- **TEXT SEGMENT**
Nunchía is a town and municipality in the Department of Casanare, Colombia. Its economy is primarily based on agriculture and livestock farming, with the four main rivers Tocaría, Payero, Nunchía, and Pauto affecting the agricultural landscape. Extensive cattle ranching is the dominant economic activity with significant crops including rice, oil palm, coffee, and cocoa beans. Poultry, pig farming, and fish farming are also present but on a smaller scale.

==Demographics==
As of the 2018 Colombian census, the municipality of Nunchía had a total population of 8,826, with a modest population density of 8.01 inhabitants per square kilometer, spread across an area of 1,102 km^{2}. The municipality has experienced a gradual population increase, with an annual growth rate of 0.36% from 2005 to 2018.

The town of Nunchía, which is the municipal capital, had a population of 1,904 in 2018. It has a relatively high population density of 2,037 people per square kilometer, with 51.7% of the population being male (984 individuals) and 48.3% female (920 individuals). The town is one of the two main urban centers in the municipality, the other being La Yopalosa, which had a population of 474 in 2018.

In terms of age structure, the population of Nunchía the capital was predominantly composed of working-age individuals. Of the total population in the urban area, 67.1% (1,200 people) were between 15 and 64 years old, which is a key demographic for economic activities. Children aged 0-14 years made up 25.2% of the population (451 people), while 7.7% (138 people) were aged 65 years or older.

- **INFORMATION SUPPLIED**
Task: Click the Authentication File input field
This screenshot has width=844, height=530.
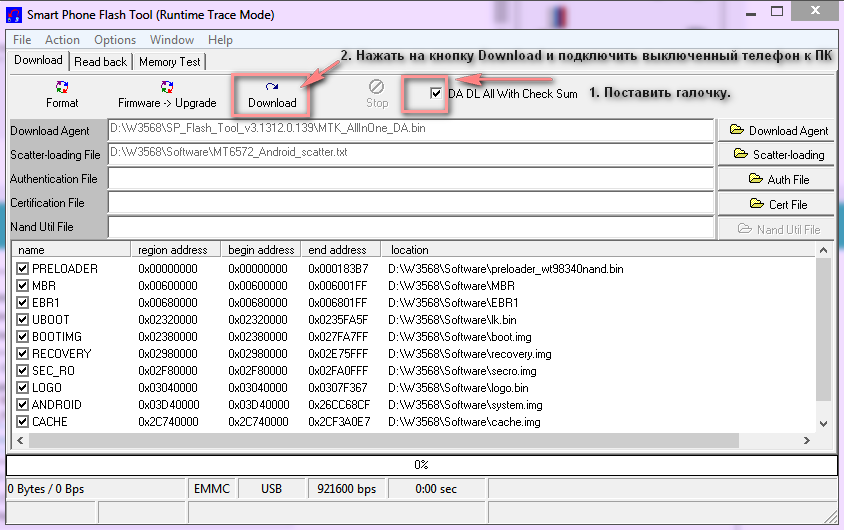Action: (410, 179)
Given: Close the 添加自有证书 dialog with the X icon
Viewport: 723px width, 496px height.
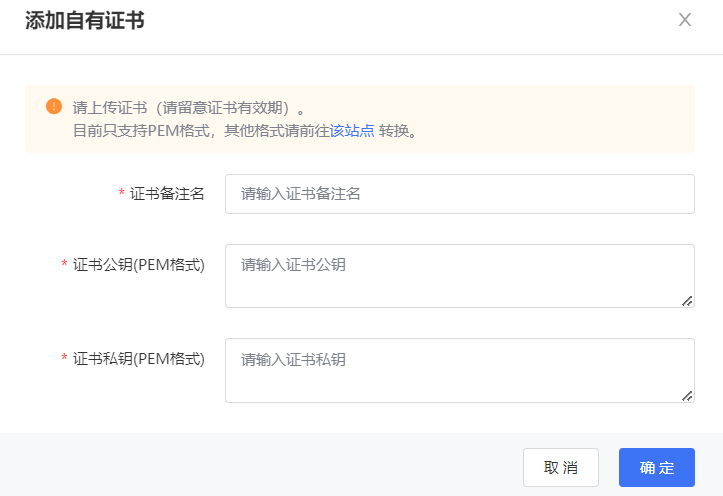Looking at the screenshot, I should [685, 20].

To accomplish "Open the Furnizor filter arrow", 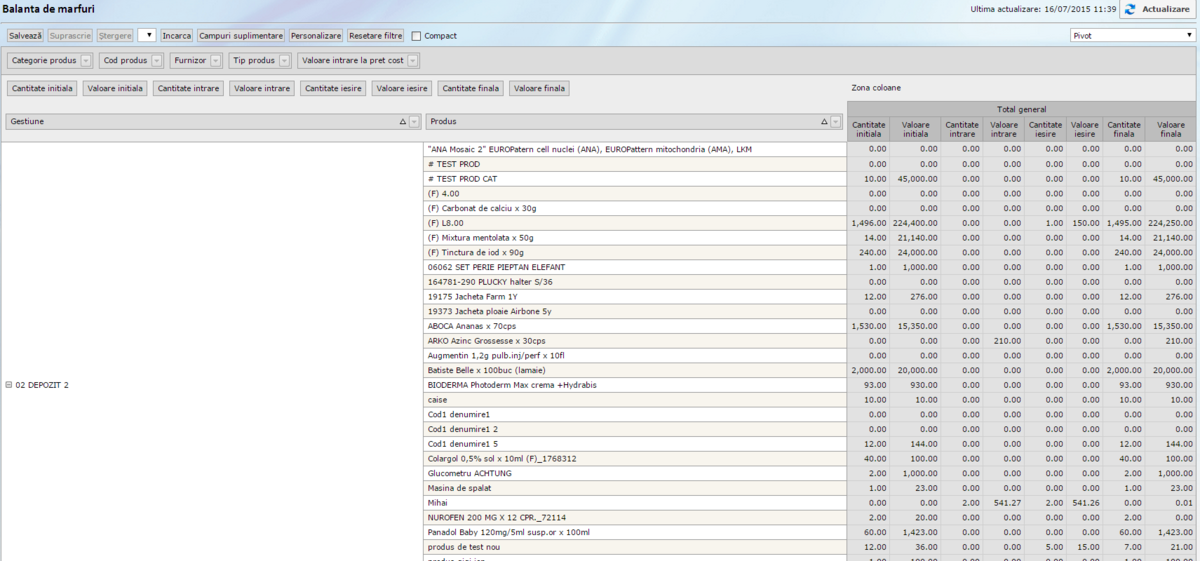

--

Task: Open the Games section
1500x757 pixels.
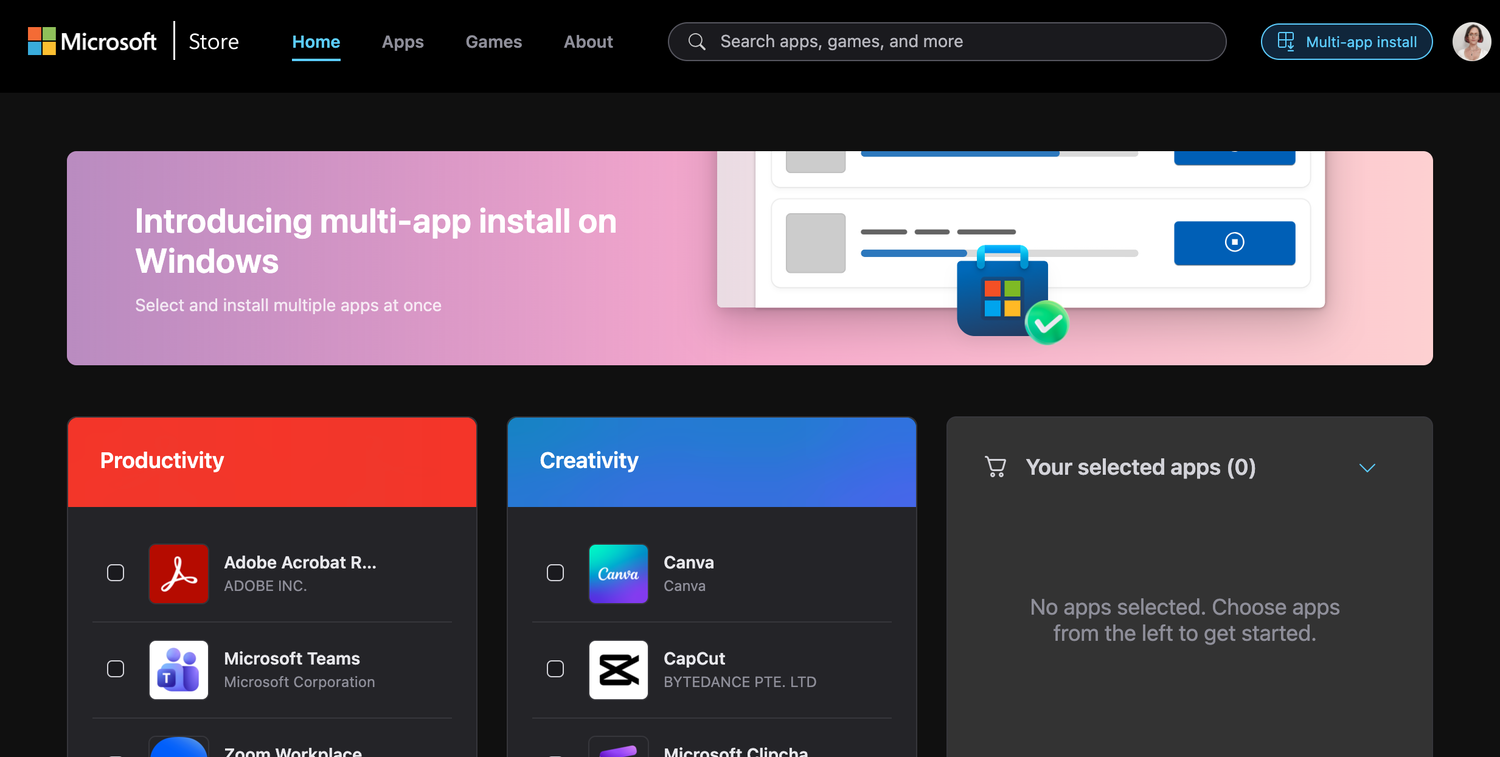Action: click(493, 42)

- **PROMPT 1**
Give again, word for word, the part of the text on Nunchía that begins at the words "Nunchía is a" and stops after "2005 to 2018.".
- **PROMPT 2**
Give what follows in the text on Nunchía, picking up after its final sentence.

- **RESULT 1**
Nunchía is a town and municipality in the Department of Casanare, Colombia. Its economy is primarily based on agriculture and livestock farming, with the four main rivers Tocaría, Payero, Nunchía, and Pauto affecting the agricultural landscape. Extensive cattle ranching is the dominant economic activity with significant crops including rice, oil palm, coffee, and cocoa beans. Poultry, pig farming, and fish farming are also present but on a smaller scale.

==Demographics==
As of the 2018 Colombian census, the municipality of Nunchía had a total population of 8,826, with a modest population density of 8.01 inhabitants per square kilometer, spread across an area of 1,102 km^{2}. The municipality has experienced a gradual population increase, with an annual growth rate of 0.36% from 2005 to 2018.

- **RESULT 2**
==Economy==
Nunchía's economy is primarily based on agriculture and livestock farming, with the latter accounting for 60% of land use. The municipality is surrounded by four main rivers: Tocaría, Payero, Nunchía, and Pauto, which influence its agricultural landscape. While extensive cattle ranching is the dominant economic activity with approximately 65,000 head of cattle, significant crops include rice (12,524 hectares), oil palm (753 hectares), coffee (371 hectares), and cocoa beans (39 hectares). Poultry, pig farming, and fish farming are also present but on a smaller, empirical scale lacking proper controls and technification.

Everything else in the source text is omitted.